Why don't more people ride bikes in U.S. cities? A study last year suggested that (at least in some locations) the problem isn't necessarily laziness or inconvenience, but stress: for most people, biking in traffic is too stressful for most trips they want to make. Armed with this research, and other studies that classify riders based on how much stress they're willing to take, an engineer in Austin argues that a bicycle map should be based on comfort.
A narrow bicycle lane on a busy high-speed street with heavy truck traffic can be a world apart from a wide bicycle lane on calmer street, yet both appear equal on a traditional bike map. In the end, map makers have to answer the question of who their target audience is and what information they need. In Austin, map makers believe in the “interested but concerned” narrative—that about 2/3 of the population are interested in riding a bike more often and would, if only they felt safer and more comfortable. Mapping bicycling experiences is part of the toolkit for making bicycling mainstream.

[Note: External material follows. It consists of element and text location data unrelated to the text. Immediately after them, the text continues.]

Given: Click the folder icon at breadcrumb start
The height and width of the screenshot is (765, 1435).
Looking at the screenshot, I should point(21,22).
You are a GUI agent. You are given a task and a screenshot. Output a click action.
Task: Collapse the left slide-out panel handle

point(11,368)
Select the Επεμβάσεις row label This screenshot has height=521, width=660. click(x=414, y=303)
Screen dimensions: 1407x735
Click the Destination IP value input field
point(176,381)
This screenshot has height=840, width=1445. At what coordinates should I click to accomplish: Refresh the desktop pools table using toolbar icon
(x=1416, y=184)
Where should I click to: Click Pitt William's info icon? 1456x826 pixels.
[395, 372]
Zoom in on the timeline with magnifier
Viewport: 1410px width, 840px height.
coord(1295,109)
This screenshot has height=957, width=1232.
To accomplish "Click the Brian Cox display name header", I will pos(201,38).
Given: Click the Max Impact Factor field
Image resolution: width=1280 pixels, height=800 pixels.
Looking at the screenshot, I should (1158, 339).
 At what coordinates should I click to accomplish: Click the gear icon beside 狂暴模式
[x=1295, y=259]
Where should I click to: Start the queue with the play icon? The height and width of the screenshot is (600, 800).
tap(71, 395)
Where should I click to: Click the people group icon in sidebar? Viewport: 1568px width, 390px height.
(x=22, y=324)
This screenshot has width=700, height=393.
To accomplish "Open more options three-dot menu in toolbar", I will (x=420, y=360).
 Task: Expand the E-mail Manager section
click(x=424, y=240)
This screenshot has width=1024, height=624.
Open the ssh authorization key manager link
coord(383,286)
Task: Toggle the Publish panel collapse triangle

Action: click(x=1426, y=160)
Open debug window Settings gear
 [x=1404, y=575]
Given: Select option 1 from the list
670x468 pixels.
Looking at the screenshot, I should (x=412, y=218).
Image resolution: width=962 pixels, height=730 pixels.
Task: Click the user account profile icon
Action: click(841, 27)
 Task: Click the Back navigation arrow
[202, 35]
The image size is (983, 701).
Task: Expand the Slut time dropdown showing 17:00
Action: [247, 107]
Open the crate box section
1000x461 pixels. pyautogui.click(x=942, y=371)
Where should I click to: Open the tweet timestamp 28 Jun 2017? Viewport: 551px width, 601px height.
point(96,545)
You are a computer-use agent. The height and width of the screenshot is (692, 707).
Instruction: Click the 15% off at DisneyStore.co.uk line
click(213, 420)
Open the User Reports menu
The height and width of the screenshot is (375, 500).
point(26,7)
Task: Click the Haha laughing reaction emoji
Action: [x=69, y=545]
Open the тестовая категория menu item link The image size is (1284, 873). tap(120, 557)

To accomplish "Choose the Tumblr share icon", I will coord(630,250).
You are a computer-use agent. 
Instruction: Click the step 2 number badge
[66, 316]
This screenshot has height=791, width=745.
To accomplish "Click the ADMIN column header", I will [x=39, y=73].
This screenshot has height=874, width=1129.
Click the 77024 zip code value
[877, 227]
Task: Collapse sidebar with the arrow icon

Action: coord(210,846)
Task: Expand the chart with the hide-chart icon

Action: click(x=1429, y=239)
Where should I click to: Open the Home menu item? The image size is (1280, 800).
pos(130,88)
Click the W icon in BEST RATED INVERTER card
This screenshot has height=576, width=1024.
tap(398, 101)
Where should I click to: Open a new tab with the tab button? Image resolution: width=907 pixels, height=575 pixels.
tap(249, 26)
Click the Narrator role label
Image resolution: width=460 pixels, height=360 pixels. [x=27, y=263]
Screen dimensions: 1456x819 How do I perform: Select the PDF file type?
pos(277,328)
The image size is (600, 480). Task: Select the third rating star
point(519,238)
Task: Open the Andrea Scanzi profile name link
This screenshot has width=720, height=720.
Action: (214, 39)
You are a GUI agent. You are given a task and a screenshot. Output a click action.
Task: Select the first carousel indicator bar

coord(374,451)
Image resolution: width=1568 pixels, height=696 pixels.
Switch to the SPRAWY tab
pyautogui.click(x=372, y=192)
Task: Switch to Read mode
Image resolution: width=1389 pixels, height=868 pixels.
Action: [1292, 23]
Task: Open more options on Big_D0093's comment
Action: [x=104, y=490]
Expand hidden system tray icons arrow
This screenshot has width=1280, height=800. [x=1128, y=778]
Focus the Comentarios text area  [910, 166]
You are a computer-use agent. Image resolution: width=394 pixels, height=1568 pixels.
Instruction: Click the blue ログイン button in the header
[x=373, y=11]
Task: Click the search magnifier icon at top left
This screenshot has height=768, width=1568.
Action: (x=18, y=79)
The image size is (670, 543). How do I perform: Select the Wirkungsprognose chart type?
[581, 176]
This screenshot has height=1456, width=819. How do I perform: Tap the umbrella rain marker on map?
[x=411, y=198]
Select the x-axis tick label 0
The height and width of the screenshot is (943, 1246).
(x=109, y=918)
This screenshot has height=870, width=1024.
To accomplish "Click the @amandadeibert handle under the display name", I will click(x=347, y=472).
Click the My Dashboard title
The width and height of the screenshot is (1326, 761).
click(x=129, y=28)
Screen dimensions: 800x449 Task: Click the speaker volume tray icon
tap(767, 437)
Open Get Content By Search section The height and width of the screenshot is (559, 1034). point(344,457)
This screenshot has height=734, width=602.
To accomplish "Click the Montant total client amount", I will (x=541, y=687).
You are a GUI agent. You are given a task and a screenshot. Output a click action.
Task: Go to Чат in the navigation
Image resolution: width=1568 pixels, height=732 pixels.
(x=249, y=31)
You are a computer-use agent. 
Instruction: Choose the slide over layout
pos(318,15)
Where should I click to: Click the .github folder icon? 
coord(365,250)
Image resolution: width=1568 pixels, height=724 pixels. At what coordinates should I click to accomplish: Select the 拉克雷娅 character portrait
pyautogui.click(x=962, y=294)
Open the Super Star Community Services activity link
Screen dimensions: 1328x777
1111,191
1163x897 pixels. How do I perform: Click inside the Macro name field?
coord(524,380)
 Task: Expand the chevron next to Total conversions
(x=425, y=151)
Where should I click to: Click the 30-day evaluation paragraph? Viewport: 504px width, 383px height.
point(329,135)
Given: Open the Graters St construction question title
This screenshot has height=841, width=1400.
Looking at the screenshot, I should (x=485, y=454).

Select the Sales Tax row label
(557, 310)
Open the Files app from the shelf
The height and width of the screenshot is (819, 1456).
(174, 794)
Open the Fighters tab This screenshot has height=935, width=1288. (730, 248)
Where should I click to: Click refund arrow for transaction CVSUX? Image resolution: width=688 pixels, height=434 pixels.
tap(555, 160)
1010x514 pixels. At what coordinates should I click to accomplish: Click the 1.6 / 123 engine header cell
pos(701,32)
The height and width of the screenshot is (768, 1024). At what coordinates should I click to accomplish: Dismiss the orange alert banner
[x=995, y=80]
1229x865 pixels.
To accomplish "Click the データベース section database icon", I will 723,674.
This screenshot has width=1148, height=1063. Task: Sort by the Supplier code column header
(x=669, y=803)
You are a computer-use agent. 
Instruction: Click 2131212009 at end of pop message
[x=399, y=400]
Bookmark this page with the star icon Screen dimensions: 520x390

Unlike the maps in many cities, which mark lanes based on type (showing off-street trails, bike lanes, and bicycle boulevards in different colors), the Austin bike map classifies routes by how likely they are to stress you out. Completely quiet streets, or separated lanes, are marked in green, and the classification system goes down five levels to red (routes that only the bravest bike messenger would enjoy).
Beyond helping riders, the maps can also help city planners: a glance at the map shows just how far the city has to go before it's a truly comfortable place to ride.